If these (cell) walls could talk: Georgia stem cell research in danger



On the heels of President Barack Obama’s termination of an eight-year ban on stem cell research, the Georgia Senate is debating a bill that would essentially continue old restrictions.
Dr. Steve Stice, director of the Regenerative Bioscience Center, said he worries that if the bill passes, it could have serious repercussions for the University.
“We’ve got great students at UGA, and we’d like to recruit even more,” he said in a phone interview Wednesday. “It’s hard to recruit students and faculty to come to a University in a state that’s viewed as being basically backward in their view of technology.”
Despite possible setbacks from the state, Stice said he was excited about the Obama administration’s changes because the majority of his lab’s funding comes from the federal government.
“It’s not opening the floodgates on research dollars, which really would be fantastic, but it’s the first step hopefully toward more funding,” he said.
One of the RBC’s largest federal grants comes from the Department of Defense, which is asking researchers to develop a medicine that can be injected in broken bones, stimulating growth and cutting healing time by more than 91 percent – from six months to two weeks, Stice said.
“The idea is that today when people have major injuries to their limbs, there’s a lot of defects and loss of bone and it results oftentimes in amputation, and when limbs are not amputated, the patient can be in bed for months at a time,” Stice explained.
According to Stice, most of the RBC is researching cells related to neurodegenerative diseases such as Alzheimer’s and Parkinson’s.
Tulsi Patel, a senior from Acworth and researcher at the RBC, studies these cells but worries about her ability to continue her research if the state law is passed.
“It will undo any progress that Obama does in Georgia,” she said in a phone interview Tuesday. “I don’t think we’d make a lot of progress for a long time if we don’t get as much funding.”
Either way, Patel said cures for serious diseases could be a long way off.
“A lot of stem cell work going on right now is ground work,” she said. “We don’t take a disease and work on it, we just work on the development.”
If passed, the state law would stop the derivation of any new embryonic stem cell lines, where researchers take a three to five-day-old embryo and grow its cells in a laboratory.
“Basically it’s a hollow sphere with a bunch of cells in it,” Patel explained. “You take a few of those cells and grow them in vitro.
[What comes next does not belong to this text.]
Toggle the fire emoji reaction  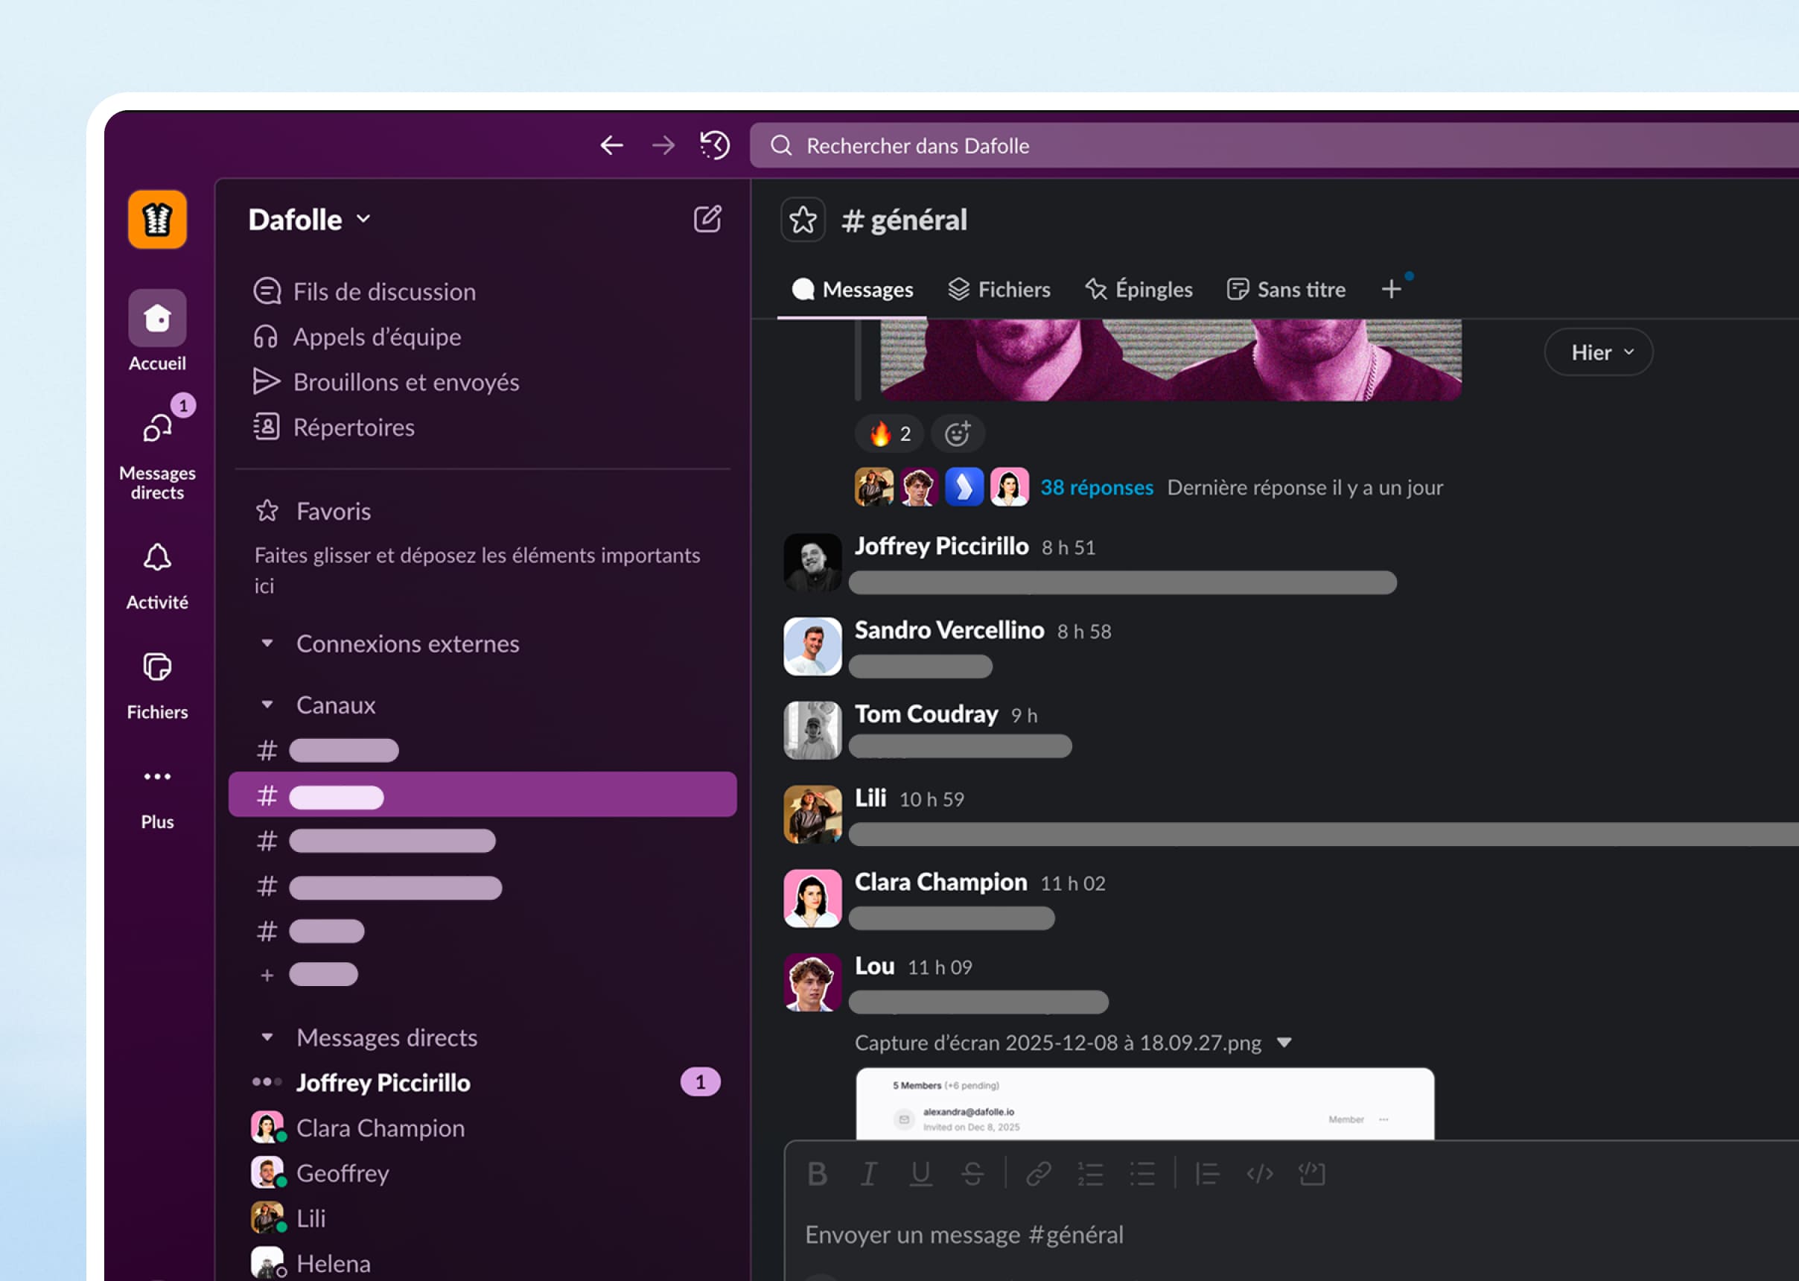click(x=889, y=434)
They basically keep dividing, indefinitely as far as we know.”
The lines the RBC are working on were derived before the Bush Administration’s ban on new lines. According to Patel, the cells the RBC used to create its line were “taken from defective embryos, so these were embryos that couldn’t turn into babies.”
Stice said he believes the RBC’s ability to receive funding becomes unjustly caught up in issues surrounding abortion. He explained that fertility clinics attempting in vitro fertilization often are unsuccessful, resulting in embryos with no chance at life.
“Those are discarded every day, and that would be something that I would think, no matter what side you’re on, would be a morally acceptable way of developing stem cells,” he said.
Patel expressed her excitement that in the coming years, this whole debate could be irrelevant.
“Just in the last year or two, labs found that if you take skin cells and activate five genes you basically turn them back into what seems to be an embryonic type cell,” she said. “It has the potential to take the [pro-life] problem out [of stem cell research].”
Regardless, the debate is still happening in the Georgia senate, and Stice said he worries about the RBC’s future.
“If the bill passed, would it stop our research tomorrow? No, but it would have a major impact over time on our institution.”